The trial court concluded that after May 9, 1982 plaintiff was 20% disabled and, together with the 10% safety device penalty, was only entitled to receive $29.33, which is 22% of $133.34. The court then discussed a credit which was to be given in its judgment:

2. Plaintiff is awarded weekly benefits at the rate of Twenty Nine Dollars and Thirty Three Cents ($29.33) per week from May 9, 1982 until further order of the Court for a period not to exceed six *776hundred (600) weeks from September 10, 1980 subject to the following credits:
a) Defendants are awarded credit for total temporary disability payments paid from September 10, 1980 to May 9, 1982 for eighty six (86) weeks and four (4) days.
b) Defendants are awarded a credit for seventy four (74) weeks compensation benefits in the amount of Twenty Nine Dollars and Thirty Three Cents ($29.33) per week paid to Plaintiff on May 10, 1982 to October 12, 1983.
c) Defendants are awarded a credit against future weekly compensation benefits which may be payable to Plaintiff in the amount of Seven Thousand Six Hundred Ninety Six Dollars and Seventy Four Cents ($7,696.74) as the overpayment made by Defendants to Plaintiff from May 10, 1982 to October 12, 1983.

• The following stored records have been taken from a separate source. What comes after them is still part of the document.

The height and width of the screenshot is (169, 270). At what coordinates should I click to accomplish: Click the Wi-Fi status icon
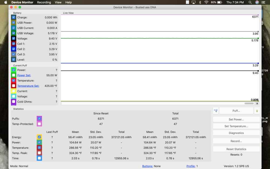point(206,2)
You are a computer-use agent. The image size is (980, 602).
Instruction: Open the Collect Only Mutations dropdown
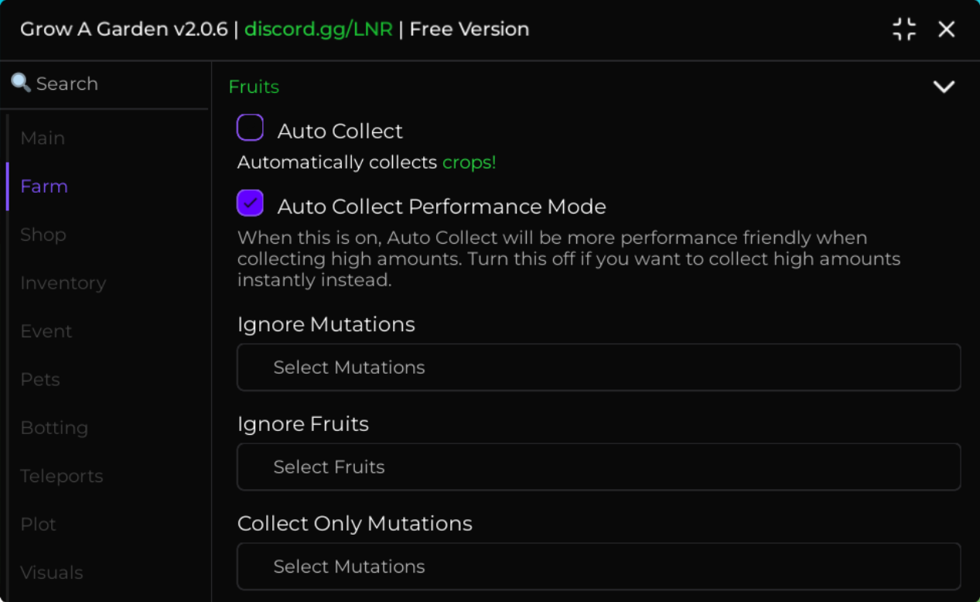(x=599, y=566)
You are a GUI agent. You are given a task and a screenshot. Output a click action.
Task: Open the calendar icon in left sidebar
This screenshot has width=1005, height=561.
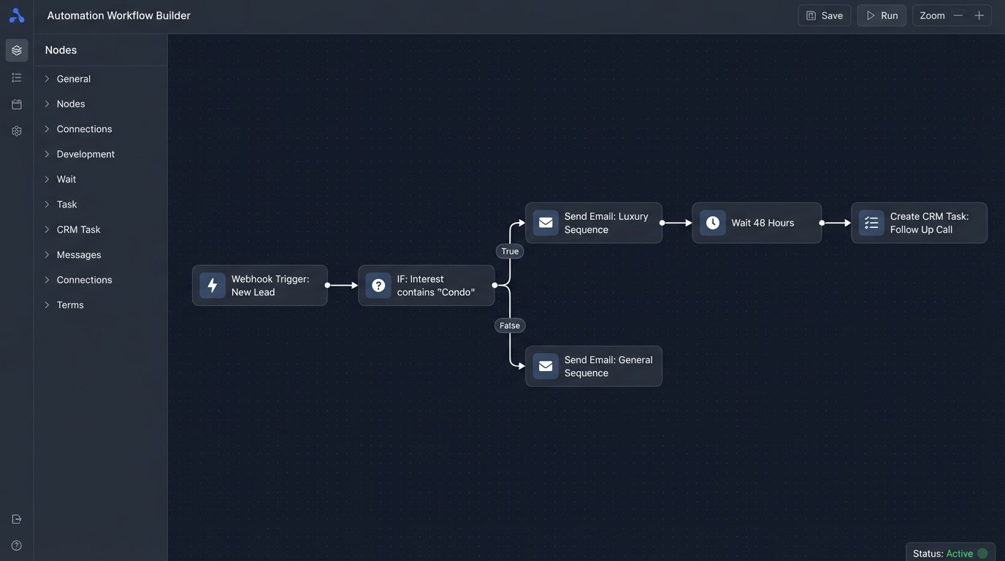click(x=17, y=104)
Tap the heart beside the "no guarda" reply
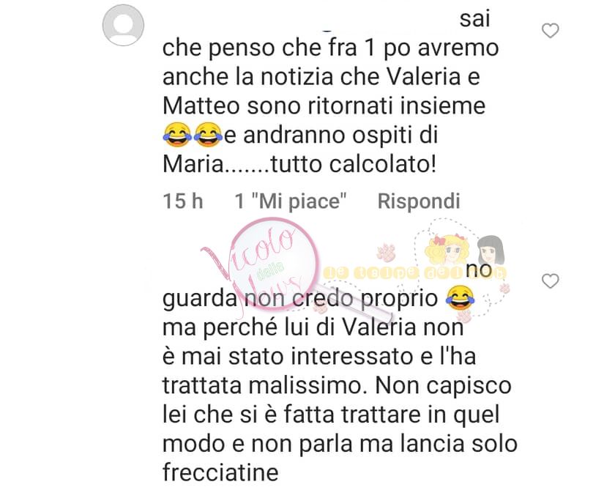 [551, 281]
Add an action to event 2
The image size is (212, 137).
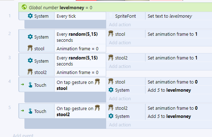120,42
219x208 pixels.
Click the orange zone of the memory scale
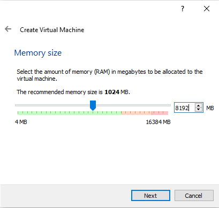tap(137, 113)

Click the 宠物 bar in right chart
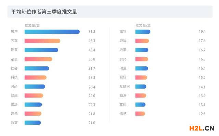click(x=143, y=32)
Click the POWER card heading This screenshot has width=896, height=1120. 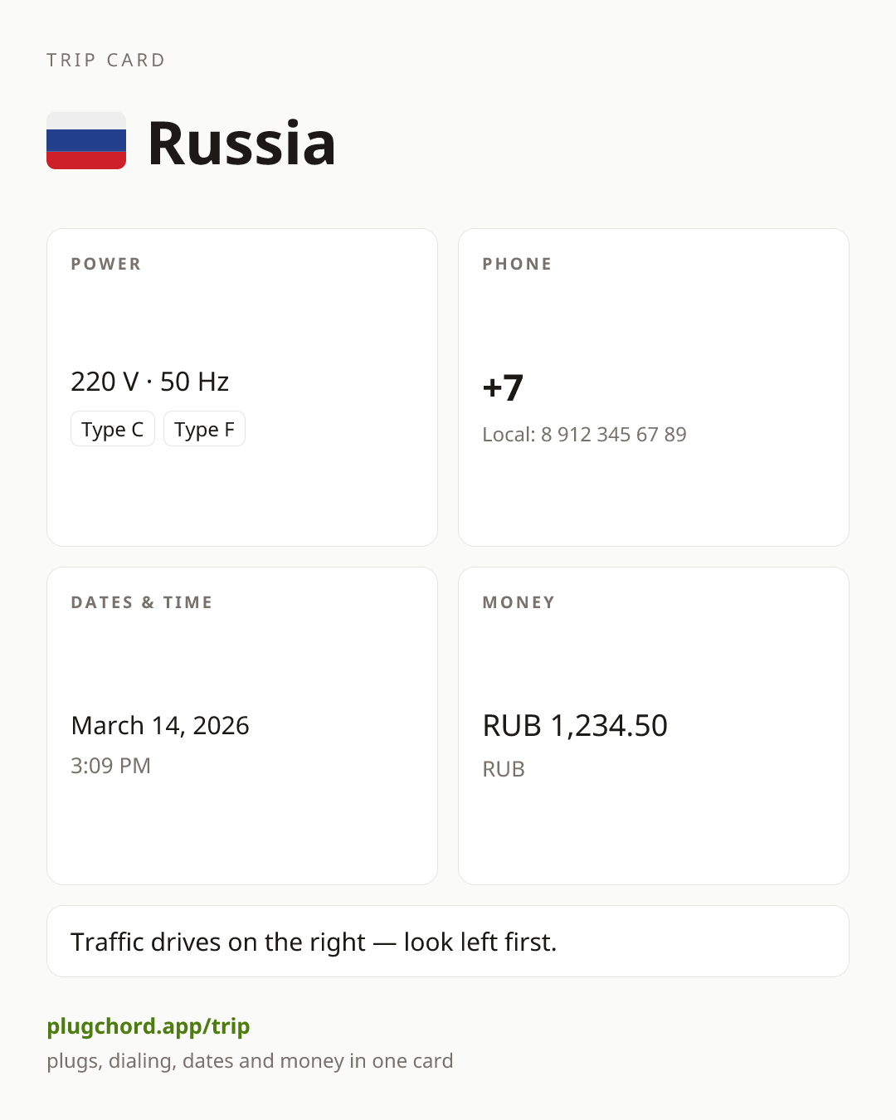[x=106, y=264]
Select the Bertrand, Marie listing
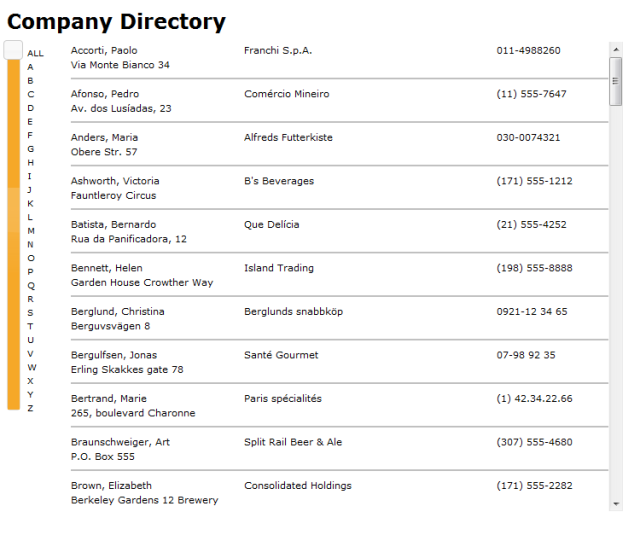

Both plaintiff and defendants interpret the judgment to mean that plaintiff will not receive any weekly benefits until $7,696.74 worth of credits have accrued to repay defendants for their prejudgment overpayments. According to the plaintiff, he has received no benefits since October 12, 1983, and, by the terms of the judgment, if he remains disabled to the extent of 20%, he will receive no weekly benefits for a period of more than five years.

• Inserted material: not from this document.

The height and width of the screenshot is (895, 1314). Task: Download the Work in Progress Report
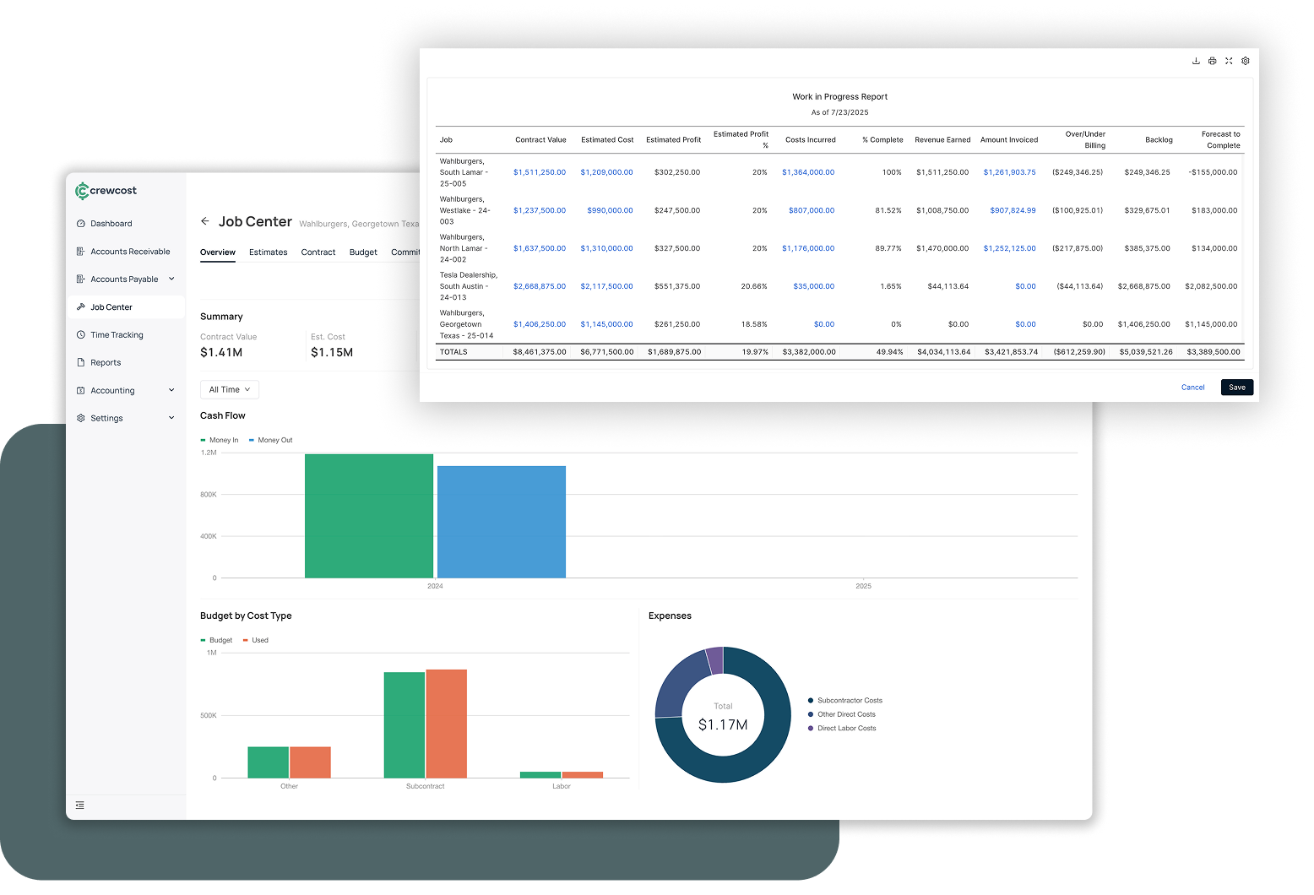(1196, 61)
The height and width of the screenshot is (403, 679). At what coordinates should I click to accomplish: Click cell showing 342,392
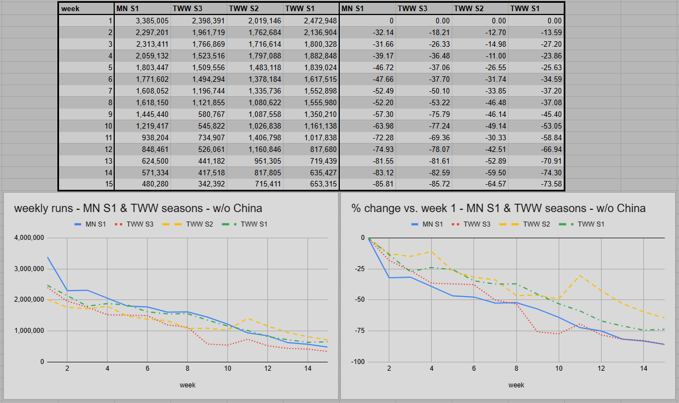[x=199, y=184]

While it is not clear from the judgment that the credit is to be applied in the .manner assumed by the parties, it is clear that the court granted some form of credit for the overpayment made between May 10, 1982 and October 12, 1983. On appeal, plaintiff raises an issue of first impression: whether an employer or his insurer (employer) are entitled to a credit against the amount of worker's compensation benefits ordered by the court for overpayment of compensation benefits prior to judgment; and, if so, whether the credit should be applied on a dollar-for-dollar basis or on another basis. We hold that an employer is entitled to a credit for overpayments made in good faith by mistake. Notwithstanding our conclusion that a credit is available, we reject the credit awarded below, which resulted in the immediate termination of post-judgment benefits, and remand for determination of a credit in accordance with the guidelines discussed in this opinion.

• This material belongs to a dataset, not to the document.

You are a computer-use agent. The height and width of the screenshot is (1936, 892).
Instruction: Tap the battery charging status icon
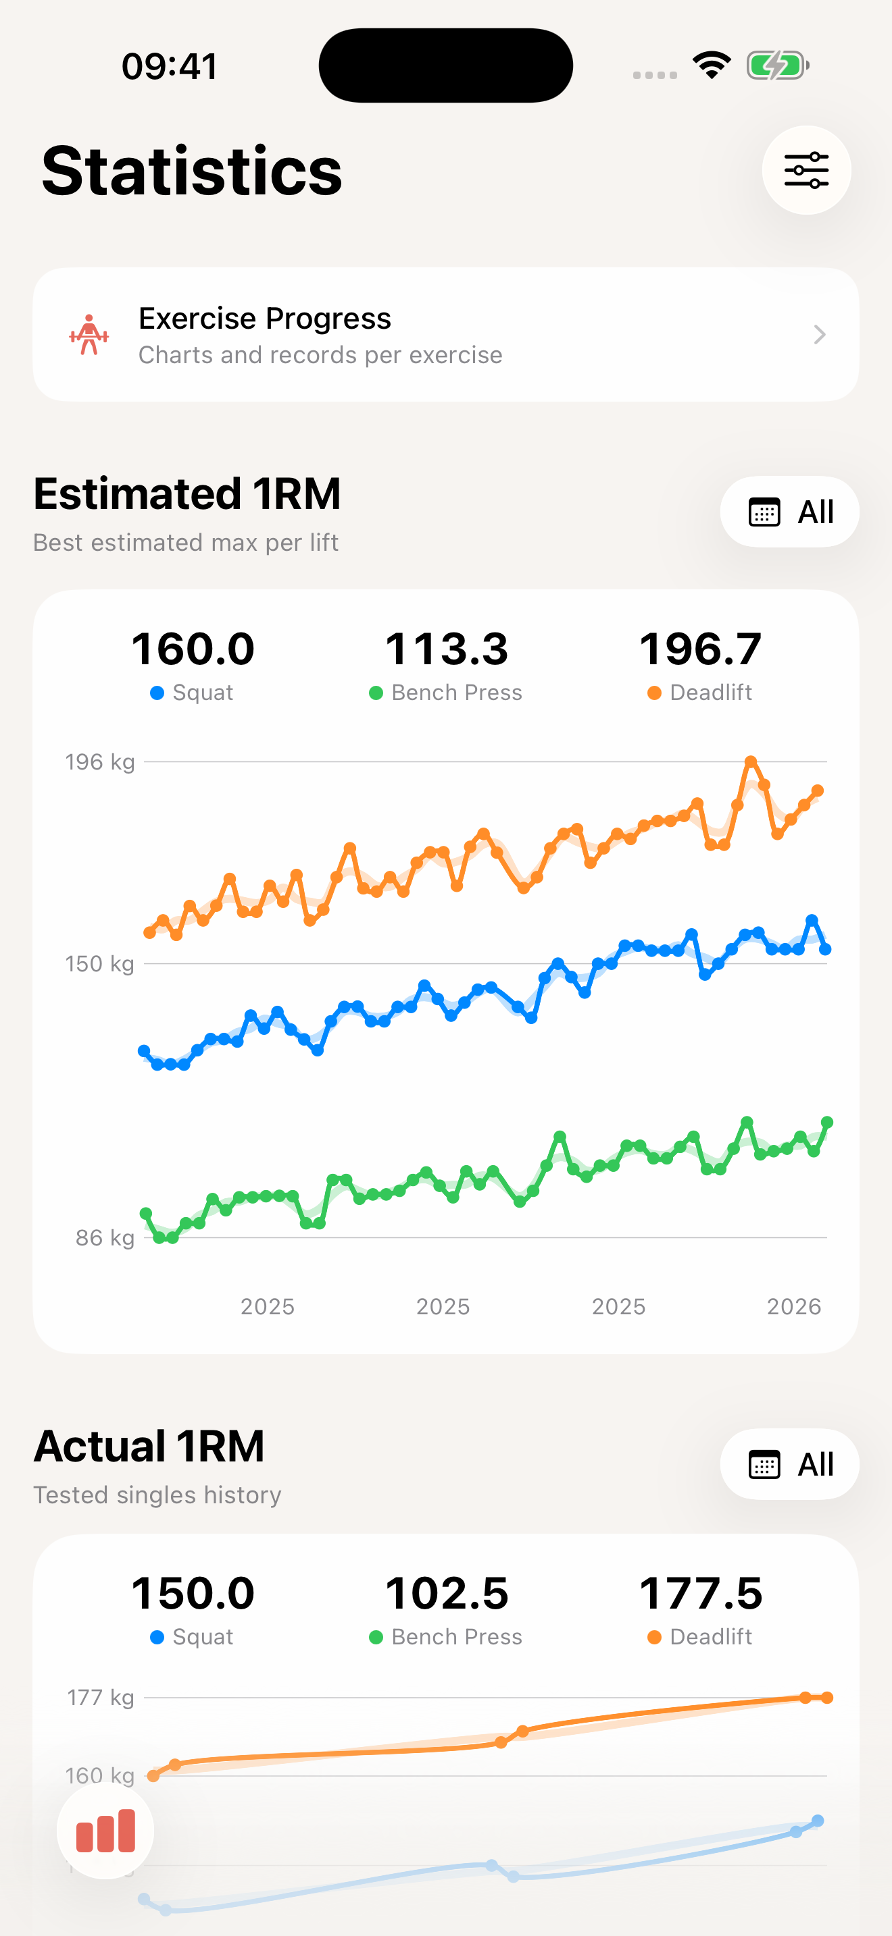point(778,65)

On cross-appeal, La Cuesta and Rock-wood raise three issues. They argue: (1) that the case should have been dismissed for premature filing; (2) that the trial court’s award of attorney fees was improper; and (3) that costs were awarded without proper notice to defendants pursuant to NMSA 1978, Civ.P. Rule 54(d) (Repl.Pamp. 1980). We affirm the trial court on all of these issues.

DISCUSSION

I. Credit for Overpayment

We note at the outset that New Mexico does not provide a statutory section in the Workmen’s Compensation Act (Act), NMSA 1978, Sections 52-1-1 to -69 (Orig. Pamp. and Cum.Supp.1984), which deals with the question of overpayment of prejudgment compensation benefits. While we normally would look to the Act for the rights, remedies, and procedures to be applied in any given case, Security Insurance Co. of Hartford v. Chapman, 88 N.M. 292, 540 P.2d 222 (1975), we are provided no direction with regard to the availability of overpayment credit. However, where no guidance is given, “fundamental fairness” must be our guideline. Transport Indemnity Co. v. Garcia, 89 N.M. 342, 552 P.2d 473 (Ct.App.1976).

Other jurisdictions do make available a credit for prejudgment overpayments. One approach, by statute, is to provide a dollar-for-dollar credit against future disability payments under circumstances similar to the present case. Belam Florida Corp. v. Dardy, 397 So.2d 756 (Fla.App.1981). Another approach, under statutory authorization, has mandated that dollar-for-dollar credit is not to be applied to reduce the amount of the periodic payments. Instead, dollar-for-dollar credit is applied to reduce the period for which compensation is due and still maintain the periodic level *777of payment. Dodgen v. St. Paul Fire & Marine Insurance Co., 138 Ga.App. 499, 227 S.E.2d 64 (1976) (decided under pre1978 statute); Jacks v. Banister Pipelines America, 418 So.2d 524 (La.1982) (decided under pre-1983 statute).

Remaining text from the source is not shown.